In vitro studies with human liver microsomes showed that terbinafine does not inhibit the
metabolism of tolbutamide, ethinylestradiol, ethoxycoumarin, and cyclosporine. In vitro studies have also
shown that terbinafine inhibits CYP2D6-mediated metabolism. This may be of clinical relevance for compounds
predominantly metabolized by this enzyme, such as tricyclic antidepressants, ß-blockers, selective serotonin
reuptake inhibitors (SSRIs), and monoamine oxidase inhibitors (MAO-Is) Type B, if they have a narrow therapeutic
In vivo drug-drug interaction studies conducted in normal volunteer subjects showed that
terbinafine does not affect the clearance of antipyrine or digoxin. Lamisil decreases the clearance of caffeine
by 19%. Lamisil increases the clearance of cyclosporine by 15%.

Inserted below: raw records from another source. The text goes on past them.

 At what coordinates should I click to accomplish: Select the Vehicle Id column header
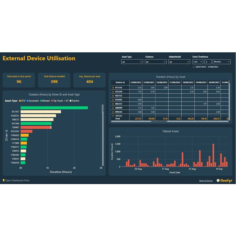click(120, 82)
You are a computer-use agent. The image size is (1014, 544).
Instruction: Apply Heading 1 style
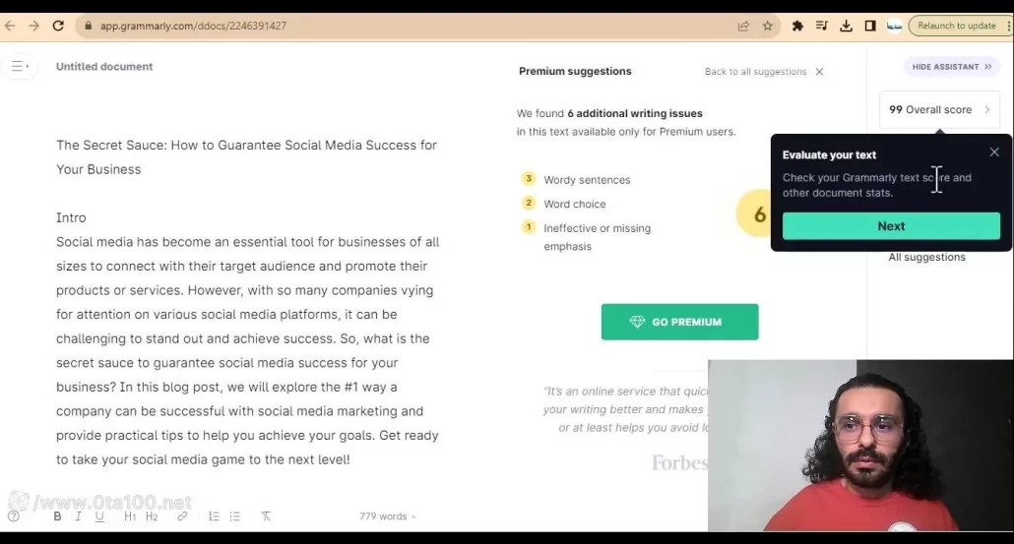130,516
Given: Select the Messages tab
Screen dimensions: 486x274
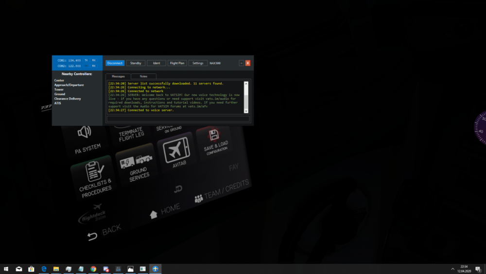Looking at the screenshot, I should click(118, 76).
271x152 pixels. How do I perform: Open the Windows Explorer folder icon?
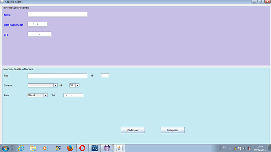pyautogui.click(x=33, y=148)
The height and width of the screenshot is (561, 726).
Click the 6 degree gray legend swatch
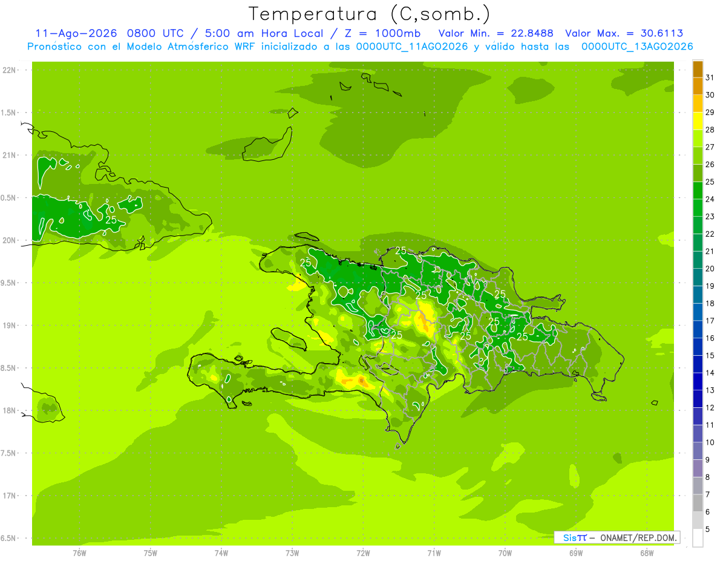tap(698, 504)
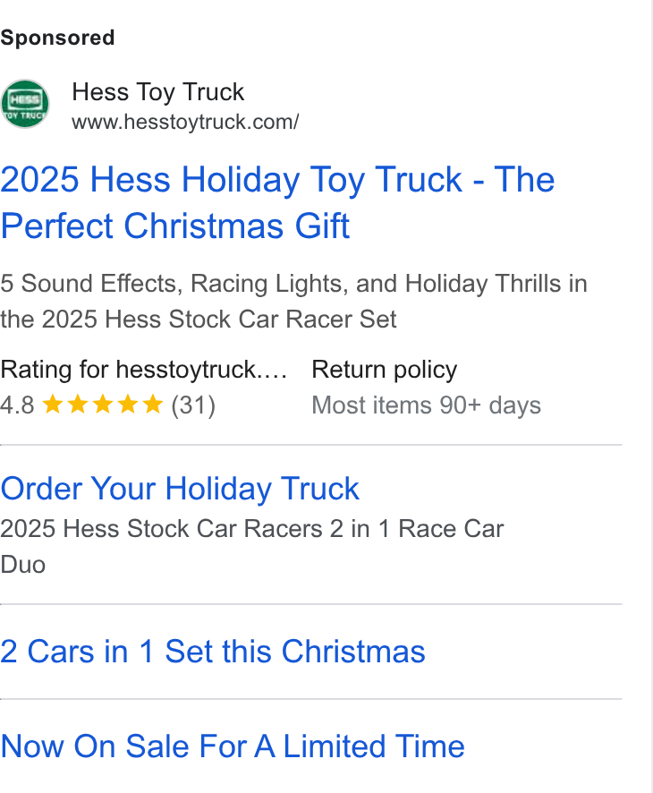Image resolution: width=653 pixels, height=793 pixels.
Task: Open the 2025 Hess Holiday Toy Truck headline
Action: 277,202
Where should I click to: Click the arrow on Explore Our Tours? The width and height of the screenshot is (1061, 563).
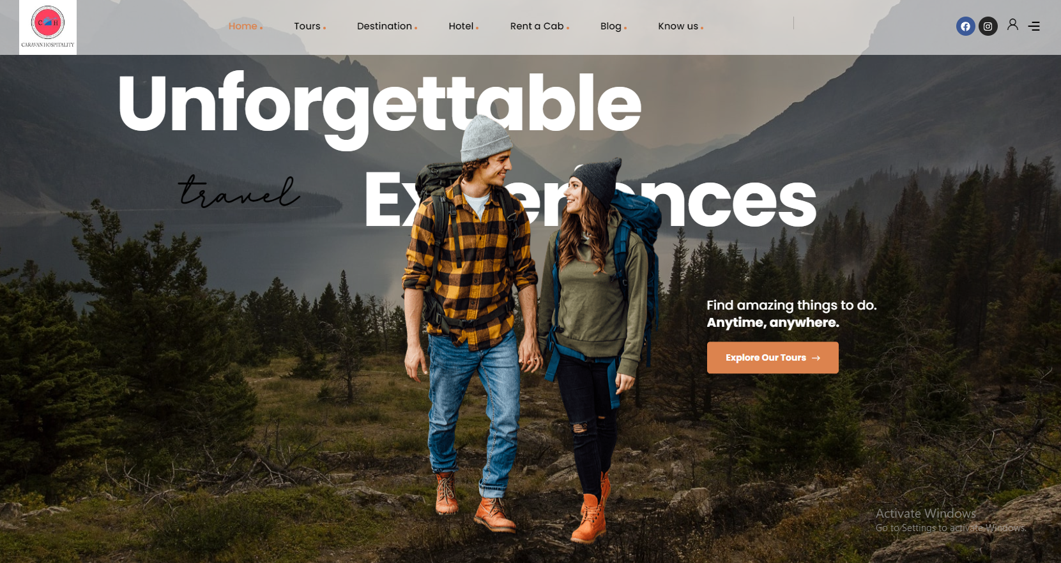[x=816, y=358]
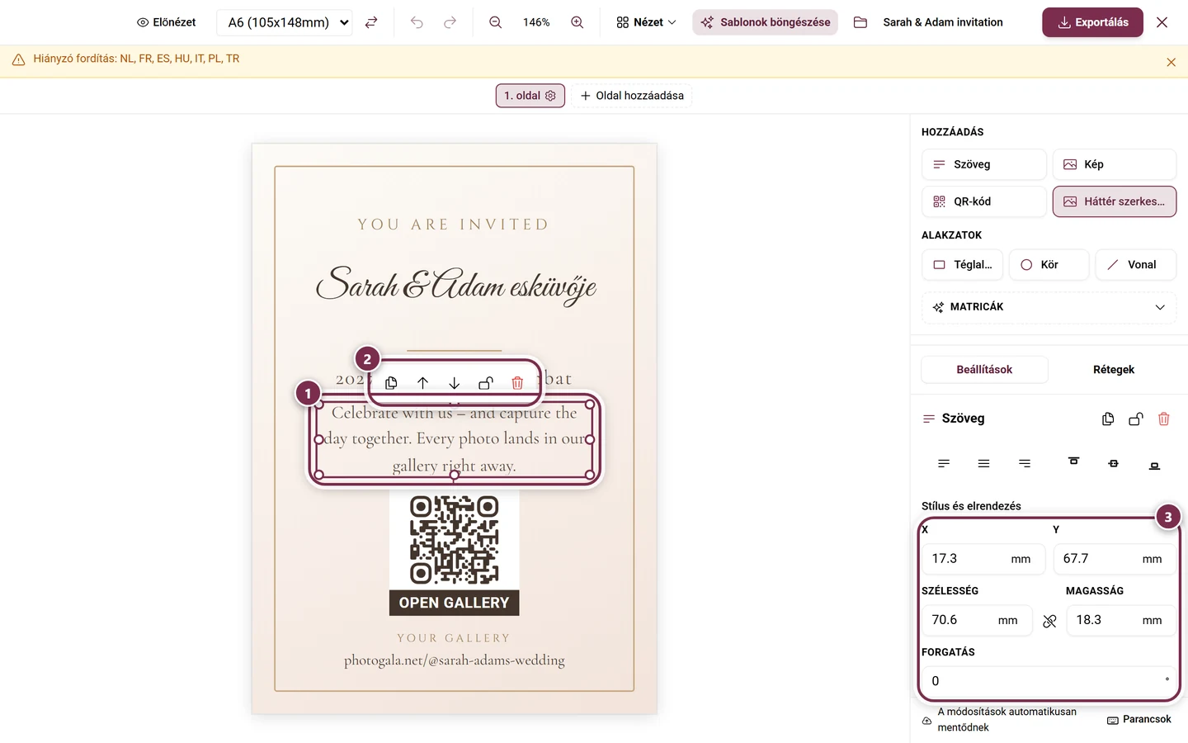The width and height of the screenshot is (1188, 743).
Task: Delete element via red trash in floating toolbar
Action: tap(517, 383)
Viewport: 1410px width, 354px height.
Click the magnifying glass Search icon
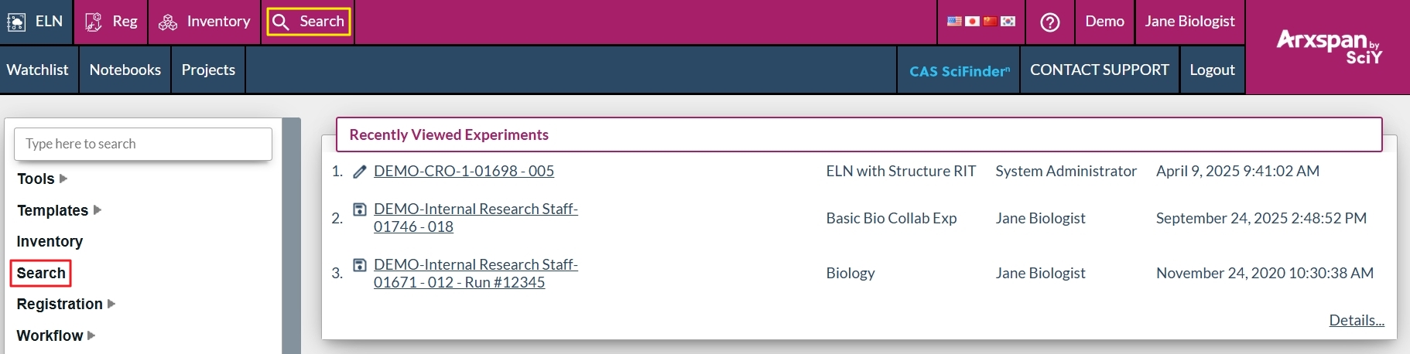[281, 22]

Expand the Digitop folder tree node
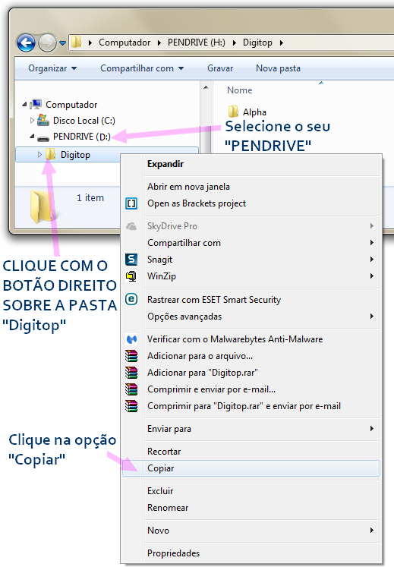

There have been spontaneous reports of increase or decrease in prothrombin times in patients
concomitantly taking oral terbinafine and warfarin, however, a causal relationship between LAMISIL®
Tablets and these changes has not been established.
Lamisil clearance is increased 100% by rifampin, a CyP450 enzyme inducer, and decreased 33% by
cimetidine, a CyP450 enzyme inhibitor. Lamisil clearance is unaffected by cyclosporine.
There is no information available from adequate drug-drug interaction studies with the following
classes of drugs: oral contraceptives, hormone replacement therapies, hypoglycemics, theophyllines, phenytoins,
thiazide diuretics, beta blockers, and calcium channel blockers.